• MATERIAL SHOWN:
* BEGIN *

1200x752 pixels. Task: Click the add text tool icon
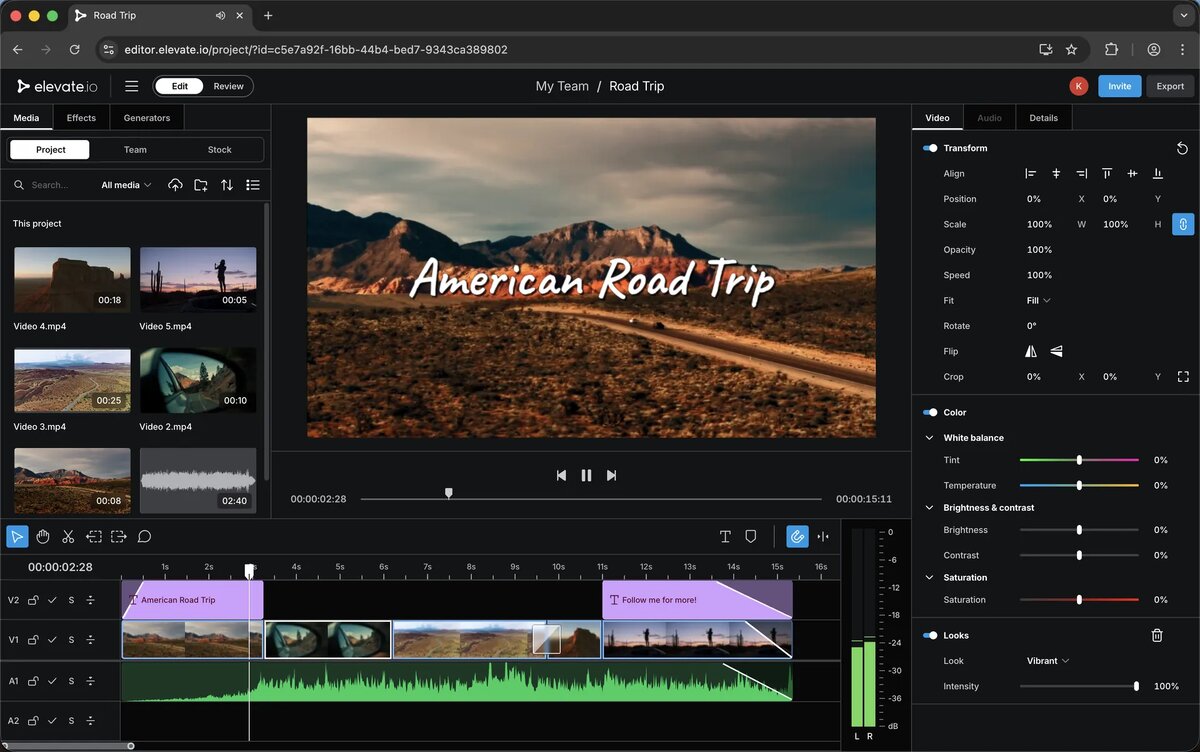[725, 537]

* END *
* BEGIN *

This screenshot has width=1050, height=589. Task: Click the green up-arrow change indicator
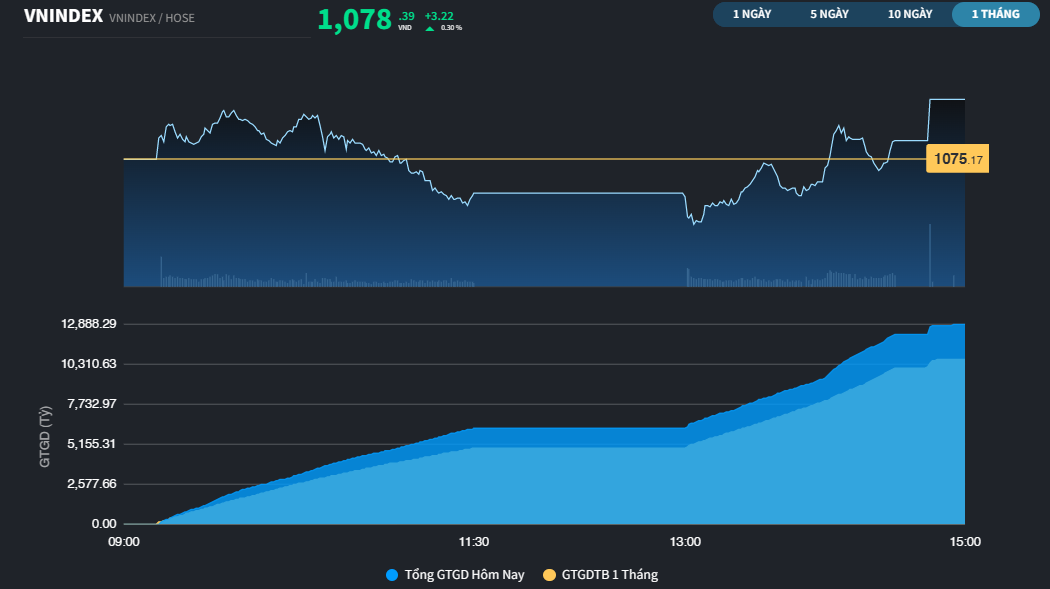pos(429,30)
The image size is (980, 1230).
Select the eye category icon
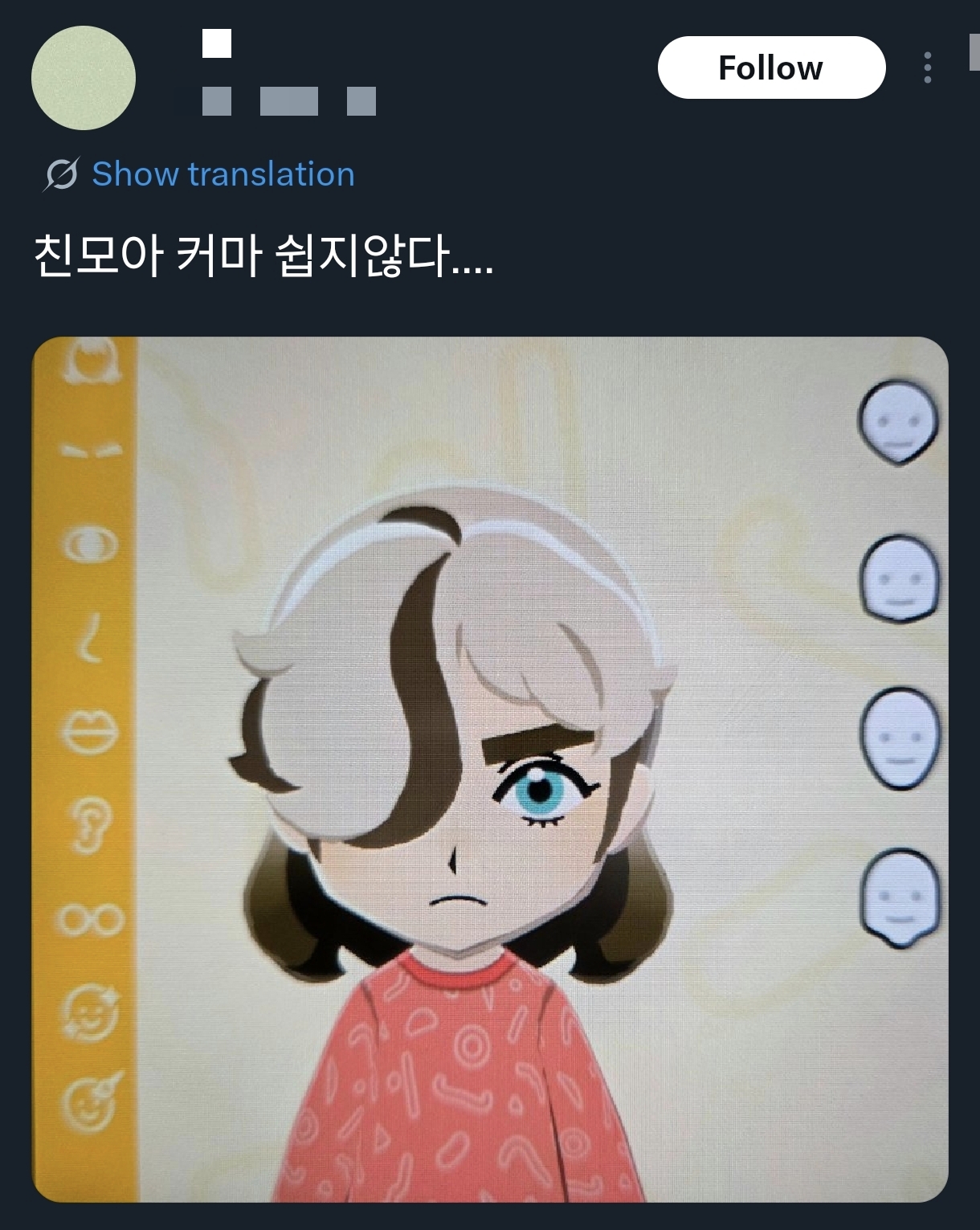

* END *
* BEGIN *

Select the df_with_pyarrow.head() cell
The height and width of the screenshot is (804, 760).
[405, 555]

* END *

• AIM OF THE EXERCISE:
Please copy the items word for word, starting at the line with "The image size is (980, 1230)." and ending at the line with "Select the eye category icon".

• RESPONSE:
The image size is (980, 1230).
Select the eye category icon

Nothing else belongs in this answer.